# WHAT IS NEEDED
Reproduce each line from the first in the data through the line that contains "News Archive (1263, 203)" exactly; give nothing else.

# RECORDS FOR THIS EXERCISE

________

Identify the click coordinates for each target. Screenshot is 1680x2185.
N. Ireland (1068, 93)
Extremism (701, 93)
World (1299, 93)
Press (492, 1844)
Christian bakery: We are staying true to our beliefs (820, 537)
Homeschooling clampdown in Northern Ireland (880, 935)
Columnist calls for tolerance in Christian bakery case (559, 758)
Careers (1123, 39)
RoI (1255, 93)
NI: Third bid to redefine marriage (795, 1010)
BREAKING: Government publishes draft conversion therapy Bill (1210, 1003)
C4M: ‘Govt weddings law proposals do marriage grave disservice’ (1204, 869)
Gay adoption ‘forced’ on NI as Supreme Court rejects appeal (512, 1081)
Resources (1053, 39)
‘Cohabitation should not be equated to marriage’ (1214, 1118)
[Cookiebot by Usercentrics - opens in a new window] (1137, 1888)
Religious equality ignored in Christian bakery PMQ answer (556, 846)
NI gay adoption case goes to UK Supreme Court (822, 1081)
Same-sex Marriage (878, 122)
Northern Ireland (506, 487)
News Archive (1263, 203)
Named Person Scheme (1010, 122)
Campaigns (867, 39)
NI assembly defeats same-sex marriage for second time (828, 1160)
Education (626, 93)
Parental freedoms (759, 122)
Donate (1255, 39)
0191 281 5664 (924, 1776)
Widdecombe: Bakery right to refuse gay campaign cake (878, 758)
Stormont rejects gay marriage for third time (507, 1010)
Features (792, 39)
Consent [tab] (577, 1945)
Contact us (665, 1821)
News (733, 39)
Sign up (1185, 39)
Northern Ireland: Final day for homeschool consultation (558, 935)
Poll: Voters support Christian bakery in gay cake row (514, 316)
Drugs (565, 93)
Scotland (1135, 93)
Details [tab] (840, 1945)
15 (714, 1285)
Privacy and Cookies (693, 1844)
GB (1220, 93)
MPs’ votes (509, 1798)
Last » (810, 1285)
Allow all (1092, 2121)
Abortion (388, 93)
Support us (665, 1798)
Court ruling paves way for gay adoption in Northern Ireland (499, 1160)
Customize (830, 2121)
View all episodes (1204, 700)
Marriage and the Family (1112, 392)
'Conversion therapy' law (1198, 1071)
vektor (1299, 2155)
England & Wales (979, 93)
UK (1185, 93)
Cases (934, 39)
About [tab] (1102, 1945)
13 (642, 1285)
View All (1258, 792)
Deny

________

# ANSWER FOR THIS EXERCISE
Identify the click coordinates for each target. Screenshot is 1680x2185.
N. Ireland (1068, 93)
Extremism (701, 93)
World (1299, 93)
Press (492, 1844)
Christian bakery: We are staying true to our beliefs (820, 537)
Homeschooling clampdown in Northern Ireland (880, 935)
Columnist calls for tolerance in Christian bakery case (559, 758)
Careers (1123, 39)
RoI (1255, 93)
NI: Third bid to redefine marriage (795, 1010)
BREAKING: Government publishes draft conversion therapy Bill (1210, 1003)
C4M: ‘Govt weddings law proposals do marriage grave disservice’ (1204, 869)
Gay adoption ‘forced’ on NI as Supreme Court rejects appeal (512, 1081)
Resources (1053, 39)
‘Cohabitation should not be equated to marriage’ (1214, 1118)
[Cookiebot by Usercentrics - opens in a new window] (1137, 1888)
Religious equality ignored in Christian bakery PMQ answer (556, 846)
NI gay adoption case goes to UK Supreme Court (822, 1081)
Same-sex Marriage (878, 122)
Northern Ireland (506, 487)
News Archive (1263, 203)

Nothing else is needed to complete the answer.